Building a stockpile is a great way to give your family an advantage when hard times hit, or when life just plain gets busy. Having food on hand can give you a sense of security and allow you to provide for your family no matter what happens. Stockpiles are great for lowering your food costs and building a more sustainable food budget, and simply for making it easy to find a meal in a hurry. Getting started with building your stockpile can be easier than you think.
Building A Stockpile
The best way to start building a stockpile is to set aside a specific amount of your grocery budget to spend each week, fortnight or month, depending on when you do your grocery shopping. Even $5 or $10 a month can go a long way to increasing your stockpile. Only spend what you can afford and buy items that you know your family are going to use.
Make a list of items your family goes through daily, weekly, and monthly. Meal planning is also a great way to save money and help with knowing what items you will use and can add to your stockpile.
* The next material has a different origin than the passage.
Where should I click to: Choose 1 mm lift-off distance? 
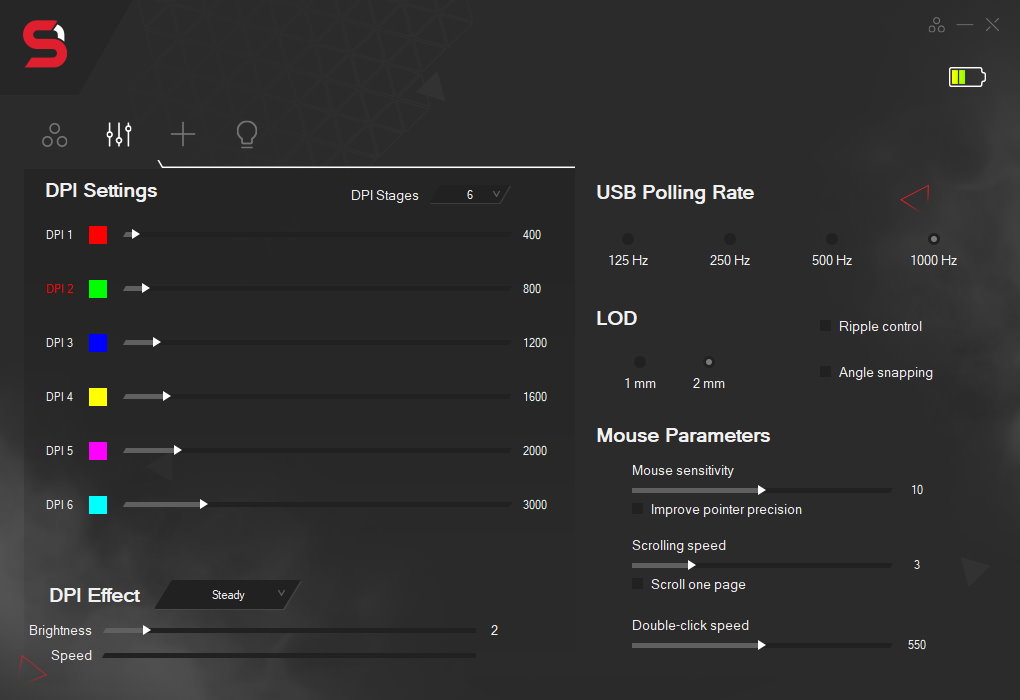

List everyone in the homes favourite foods, and snacks to give you an idea of the things you need to help build a stockpile that will get plenty of use on a daily basis as well as in a situation when things you need are not available. As you will need to eat through your stockpile before your products go stale or expire, only stock amounts of products that you know your family will be able to use in a reasonable time. If you have to throw something out because you never got round to using it, it is not a bargain.
Look to see when items you use go on sale. These items will get plenty of use in your stockpile and when found on sale will be able to lower your overall food costs. As you save money on groceries you will have more of a budget to shop for items to add to your stockpile. Check the sales often at all local stores using online flyers or catalogues before heading to the store to buy what you need. Keeping and following a shopping list is a must when you are sticking to a budget.
Work on pantry items first. These will last longer in your stockpile and can help keep your family fed even if the power goes out for a some length of time or when a storm sweeps through. Stocking the pantry first gives you the most flexibility in finding items on sale.
Take advantage of bulk deals on items ranging from the larger packages of flour and sugar to family packs of meat that can be divided and stored for your family at a lower price per pound/kilogram than buying smaller packages. This can add up fast and allow you to take advantage of the best sale deals available in most grocery stores where larger family size packages are discounted.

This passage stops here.